In recent years, the topic of mindfulness has become prominent in both our conversations and aspirations as a path to improve the quality of our lives. Many of us make conscious efforts to practice it, often through some form of meditation or relaxation technique, to minimize forgetfulness, anxiety, or inattention. Both mindfulness and its opposite have earned colloquial value as well, alluding to concerns of having a diminished awareness of the world around us, or performing in a mindless state. There are few among us who haven’t had their share of mindless moments, forgetting where we placed our house keys, or defiantly tugging at the door handle of a store, not noticing the “use other entrance” sign.
Each February the National Institutes of Health encourages us to observe “heart month.” Heart disease remains the leading cause of death in the U.S. Its website contains useful information and suggestions to help us all have healthy hearts: bit.ly/Heart_Healthy_DCHC. One of the “Seven Days of Self-Care” that the website recommends is “Mindful Monday.” On “Mindful Monday,” we are encouraged to know our blood pressure numbers, and other heart-related measures.
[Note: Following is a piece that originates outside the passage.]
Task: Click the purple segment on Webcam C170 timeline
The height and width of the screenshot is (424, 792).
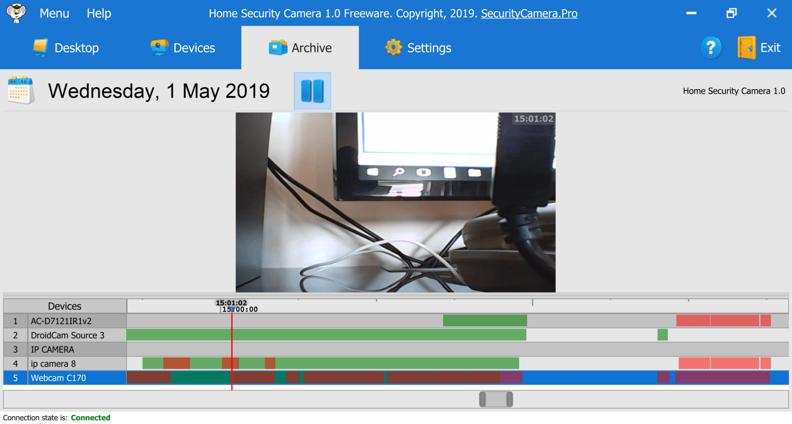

Blood pressure, when elevated, can result in major health problems. Unfortunately, high blood pressure generally produces no symptoms until it damages our health. High blood pressure is usually easily treated. However, to treat it, you must know you have it — you must be “mindful” of its presence. And after you know of high blood pressure’s presence, you must continue to be mindful to adhere to recommended therapies, and continue to be mindful of their potential side effects.
Being mindful has benefits for much more than one’s heart. Knowing your blood sugar helps you to know if you have or are at risk of developing diabetes. Knowing how your child’s weight compares with a healthy weight for their age allows you to guide their diet and activities to help them grow healthy and strong. And knowing the signs of depression can help you get effective treatment for yourself or for people you love. In living a healthy life, there is no substitute for being mindful.
Health-focused organizations recognize the importance of knowledge. Consequently, in the U.S., and in much of the world, they designate particular months, weeks, and/or days to encourage us to be mindful about specific issues that may be relevant to our lives. A Healthgrades website lists well over 250 events on its 2023 Health Observances Calendar: bit.ly/Health_Observances. This comprehensive calendar also contains links to resources that will be literally helpful to everyone.
Some prominent upcoming health observances are:
- National Nutrition Month, March: eatright.org/national-nutrition-month
- Health Care Decisions Day, April 16: theconversationproject.org/nhdd
- National Cancer Control Month, April: cancer.gov
- National Women’s Health Week, May 14–20: womenshealth.gov/nwhw/about
- Mental Health Awareness Month, May: bit.ly/Mental_Health_Month_DCHC
As helpful as it is, being mindful can be much more than paying attention to one’s health. When put into practice, mindfulness becomes an overarching skill that envelops every facet of our lives. Being mindful can be a way of life. It helps us to choose the right words during our conversations, prevents negative thoughts from gaining a place to fester, and may even provide a more restful night’s sleep. The Centers for Disease Control and Prevention, our country’s top science-based and data-driven service organization, suggests that being in a mindful state can also help us with our health.
Research has demonstrated a number of psychological benefits of mindfulness practices like meditation. Reduced stress, increased ability to focus, better memory, reduced depression, better relationships, and a variety of physical benefits are all demonstrated results of a regular meditation and mindfulness practice. A wide variety of programs exist for those who wish to explore the benefits of meditation and mindfulness. The UMass Memorial Mindfulness Center has been a world leader in mindfulness training, and has online programs. For those who wish to explore meditation, The New York Times has a beginner’s guide on how to meditate: bit.ly/How_to_Meditate.
Whether one chooses to practice a lifestyle of mindfulness or not, being mindful of one’s health clearly leads to better health. Being mindful every day, not just on a particular day, is an excellent resolution for this new year.